Individuals who suffer from the most severe type of heart attack have become younger and more obese over a period of two decades, findings of a new study revealed.
Heart attack victims also tend to smoke, have diabetes, high blood pressure and chronic obstructive pulmonary disease (COPD) compared with patients 20 years ago.
For the study, which is set to be presented at the annual meeting of the American College of Cardiology in Chicago on April 4, researchers looked at the heart disease risk factors of nearly 4,000 patients who had ST-elevation heart attacks (STEMI), a serious type of heart attack that can cause disability and even death.
They found that between the years 1995 and 2014, the average age of STEMI patients in the U.S. dropped from 64 to 60 years old.
The researchers also found that obesity rate rose from 31 to 40 percent over the same period and the proportion of those with diabetes increased from 24 to 31 percent.
The researchers likewise noted an increase in high blood pressure rising from 55 to 77 percent, and COPD, which is often attributed to smoking, increasing from 5 to 12 percent.
Despite that smoking has been on a downtrend over the past 20 years due to efforts of the government and healthcare service providers, the researchers found an increase in smoking rates among heart attack sufferers from 28 to 46 percent.
Experts said that the results of the study are surprising and worrisome.
"The medical community has done an outstanding job of improving treatments for heart disease, but this study shows that we have to do better on the prevention side," said study researcher Samir Kapadia, from Cleveland Clinic.
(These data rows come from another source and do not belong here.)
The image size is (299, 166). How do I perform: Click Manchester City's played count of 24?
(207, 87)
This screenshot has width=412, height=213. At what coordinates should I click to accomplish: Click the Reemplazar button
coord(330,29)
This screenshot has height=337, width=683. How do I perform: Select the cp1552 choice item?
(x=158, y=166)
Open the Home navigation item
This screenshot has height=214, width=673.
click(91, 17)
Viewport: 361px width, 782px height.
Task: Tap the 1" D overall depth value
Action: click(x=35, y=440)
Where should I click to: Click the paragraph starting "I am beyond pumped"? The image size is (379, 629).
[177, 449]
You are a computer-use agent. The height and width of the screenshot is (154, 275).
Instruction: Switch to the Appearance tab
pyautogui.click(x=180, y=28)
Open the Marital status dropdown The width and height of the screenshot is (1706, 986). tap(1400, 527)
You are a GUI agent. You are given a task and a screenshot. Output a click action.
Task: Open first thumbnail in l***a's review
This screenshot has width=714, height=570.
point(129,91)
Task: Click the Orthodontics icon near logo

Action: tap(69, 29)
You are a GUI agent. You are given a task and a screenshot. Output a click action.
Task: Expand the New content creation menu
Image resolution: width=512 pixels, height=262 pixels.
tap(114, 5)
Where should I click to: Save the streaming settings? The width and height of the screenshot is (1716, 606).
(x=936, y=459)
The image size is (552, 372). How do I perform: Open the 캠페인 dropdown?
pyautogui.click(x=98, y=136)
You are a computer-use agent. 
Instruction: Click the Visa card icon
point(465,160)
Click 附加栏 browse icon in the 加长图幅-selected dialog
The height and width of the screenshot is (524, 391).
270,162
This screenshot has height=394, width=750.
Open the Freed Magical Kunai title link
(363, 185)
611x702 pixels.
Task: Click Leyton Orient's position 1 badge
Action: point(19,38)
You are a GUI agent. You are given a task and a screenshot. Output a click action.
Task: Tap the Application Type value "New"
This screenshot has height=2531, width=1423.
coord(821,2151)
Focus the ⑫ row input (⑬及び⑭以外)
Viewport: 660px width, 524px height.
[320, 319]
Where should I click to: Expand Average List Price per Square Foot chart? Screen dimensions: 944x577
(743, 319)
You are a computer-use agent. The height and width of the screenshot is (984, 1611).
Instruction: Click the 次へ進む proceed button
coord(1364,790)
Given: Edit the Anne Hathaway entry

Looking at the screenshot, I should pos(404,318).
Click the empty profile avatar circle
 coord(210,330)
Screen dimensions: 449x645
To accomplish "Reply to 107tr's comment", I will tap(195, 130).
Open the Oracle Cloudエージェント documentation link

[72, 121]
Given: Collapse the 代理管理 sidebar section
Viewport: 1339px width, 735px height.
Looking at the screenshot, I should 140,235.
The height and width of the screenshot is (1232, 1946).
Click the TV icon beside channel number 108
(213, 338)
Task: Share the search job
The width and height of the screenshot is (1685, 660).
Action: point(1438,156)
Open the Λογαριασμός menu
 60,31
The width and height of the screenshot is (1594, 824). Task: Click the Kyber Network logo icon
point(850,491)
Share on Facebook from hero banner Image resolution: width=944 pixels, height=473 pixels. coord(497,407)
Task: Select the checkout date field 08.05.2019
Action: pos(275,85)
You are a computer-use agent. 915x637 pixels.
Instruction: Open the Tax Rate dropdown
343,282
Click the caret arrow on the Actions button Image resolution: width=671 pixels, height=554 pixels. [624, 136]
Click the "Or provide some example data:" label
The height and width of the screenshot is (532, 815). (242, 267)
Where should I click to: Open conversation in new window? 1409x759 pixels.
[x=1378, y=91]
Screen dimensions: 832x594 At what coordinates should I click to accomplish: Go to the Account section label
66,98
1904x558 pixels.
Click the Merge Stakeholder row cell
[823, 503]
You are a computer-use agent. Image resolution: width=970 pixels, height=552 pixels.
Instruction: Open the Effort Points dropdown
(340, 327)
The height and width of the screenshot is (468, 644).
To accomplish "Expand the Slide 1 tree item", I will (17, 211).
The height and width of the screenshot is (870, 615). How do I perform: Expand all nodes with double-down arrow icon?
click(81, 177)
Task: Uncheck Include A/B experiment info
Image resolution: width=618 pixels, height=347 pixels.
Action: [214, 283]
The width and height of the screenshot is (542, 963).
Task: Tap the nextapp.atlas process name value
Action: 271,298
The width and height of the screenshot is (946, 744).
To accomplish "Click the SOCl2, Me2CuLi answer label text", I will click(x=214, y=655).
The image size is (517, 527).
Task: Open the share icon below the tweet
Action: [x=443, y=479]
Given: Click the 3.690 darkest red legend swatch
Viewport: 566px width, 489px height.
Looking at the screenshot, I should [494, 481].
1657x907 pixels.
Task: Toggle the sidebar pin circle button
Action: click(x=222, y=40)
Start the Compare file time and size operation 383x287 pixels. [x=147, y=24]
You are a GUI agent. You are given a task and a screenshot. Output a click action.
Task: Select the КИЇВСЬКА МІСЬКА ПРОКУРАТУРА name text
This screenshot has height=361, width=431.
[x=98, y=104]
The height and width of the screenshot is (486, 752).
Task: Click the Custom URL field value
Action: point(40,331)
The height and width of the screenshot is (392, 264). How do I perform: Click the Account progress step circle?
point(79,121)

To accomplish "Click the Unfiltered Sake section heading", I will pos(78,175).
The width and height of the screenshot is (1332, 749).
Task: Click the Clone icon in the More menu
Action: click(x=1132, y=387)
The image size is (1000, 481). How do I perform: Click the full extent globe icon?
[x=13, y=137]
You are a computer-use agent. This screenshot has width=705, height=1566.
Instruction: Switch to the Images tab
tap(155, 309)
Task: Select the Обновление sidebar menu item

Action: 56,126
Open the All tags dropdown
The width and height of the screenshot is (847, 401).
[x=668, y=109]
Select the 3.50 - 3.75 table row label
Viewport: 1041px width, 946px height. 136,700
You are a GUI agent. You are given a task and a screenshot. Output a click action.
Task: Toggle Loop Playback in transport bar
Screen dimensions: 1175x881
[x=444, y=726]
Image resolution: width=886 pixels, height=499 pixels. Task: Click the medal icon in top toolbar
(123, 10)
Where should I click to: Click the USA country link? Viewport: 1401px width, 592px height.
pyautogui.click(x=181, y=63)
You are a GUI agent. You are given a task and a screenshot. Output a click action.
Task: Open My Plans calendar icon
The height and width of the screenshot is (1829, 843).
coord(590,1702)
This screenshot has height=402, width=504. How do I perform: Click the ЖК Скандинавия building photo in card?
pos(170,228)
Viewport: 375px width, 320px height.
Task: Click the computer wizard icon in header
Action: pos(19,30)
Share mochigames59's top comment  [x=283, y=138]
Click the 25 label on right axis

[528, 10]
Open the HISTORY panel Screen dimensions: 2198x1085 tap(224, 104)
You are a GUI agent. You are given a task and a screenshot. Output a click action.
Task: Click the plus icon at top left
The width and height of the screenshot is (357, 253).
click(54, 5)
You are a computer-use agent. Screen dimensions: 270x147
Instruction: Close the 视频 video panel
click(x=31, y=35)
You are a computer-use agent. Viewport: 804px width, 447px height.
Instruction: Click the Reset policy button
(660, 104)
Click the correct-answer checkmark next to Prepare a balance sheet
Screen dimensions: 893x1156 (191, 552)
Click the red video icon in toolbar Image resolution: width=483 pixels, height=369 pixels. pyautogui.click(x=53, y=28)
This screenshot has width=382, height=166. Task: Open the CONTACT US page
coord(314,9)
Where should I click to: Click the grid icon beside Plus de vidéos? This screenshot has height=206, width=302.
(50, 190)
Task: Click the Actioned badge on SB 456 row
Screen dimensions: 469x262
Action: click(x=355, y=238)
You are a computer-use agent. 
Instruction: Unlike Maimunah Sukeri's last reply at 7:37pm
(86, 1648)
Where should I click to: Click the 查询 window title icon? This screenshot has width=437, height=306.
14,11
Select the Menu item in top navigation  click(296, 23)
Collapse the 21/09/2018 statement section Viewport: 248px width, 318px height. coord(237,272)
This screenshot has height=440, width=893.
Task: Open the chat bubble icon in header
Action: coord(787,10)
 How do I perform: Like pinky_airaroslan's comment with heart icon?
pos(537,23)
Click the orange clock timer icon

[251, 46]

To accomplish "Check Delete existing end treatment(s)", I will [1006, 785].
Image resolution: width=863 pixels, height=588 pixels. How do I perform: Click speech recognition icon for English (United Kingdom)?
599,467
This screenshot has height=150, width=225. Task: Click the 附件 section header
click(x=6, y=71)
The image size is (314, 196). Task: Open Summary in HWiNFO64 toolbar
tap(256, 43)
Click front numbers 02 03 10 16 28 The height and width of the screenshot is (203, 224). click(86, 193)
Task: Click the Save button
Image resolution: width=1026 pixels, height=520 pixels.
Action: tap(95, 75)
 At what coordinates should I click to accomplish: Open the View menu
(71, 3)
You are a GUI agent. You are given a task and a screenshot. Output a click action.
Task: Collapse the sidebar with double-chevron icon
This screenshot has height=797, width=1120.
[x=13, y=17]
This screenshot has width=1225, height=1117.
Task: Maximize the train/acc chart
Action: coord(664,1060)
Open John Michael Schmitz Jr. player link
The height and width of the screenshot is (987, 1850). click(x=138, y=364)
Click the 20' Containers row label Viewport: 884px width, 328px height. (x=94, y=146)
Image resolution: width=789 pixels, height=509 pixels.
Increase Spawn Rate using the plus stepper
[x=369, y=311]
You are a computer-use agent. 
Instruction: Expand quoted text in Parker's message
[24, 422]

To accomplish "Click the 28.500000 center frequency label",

Kapadia and colleagues urged healthcare professionals to inform patients during routine checkups about reducing the risk factors of heart attack by losing weight, eating a healthy diet, and being physically active.
Patients were also advised to do their part by placing their health as the highest priority to come up with lifestyle changes that can prevent heart attacks.
Many of the factors that boost a person's likelihood to suffer from this heart attack can be blamed on lifestyle. Changing unhealthy lifestyles such as smoking helps reduce the factors that increase risks for heart attack.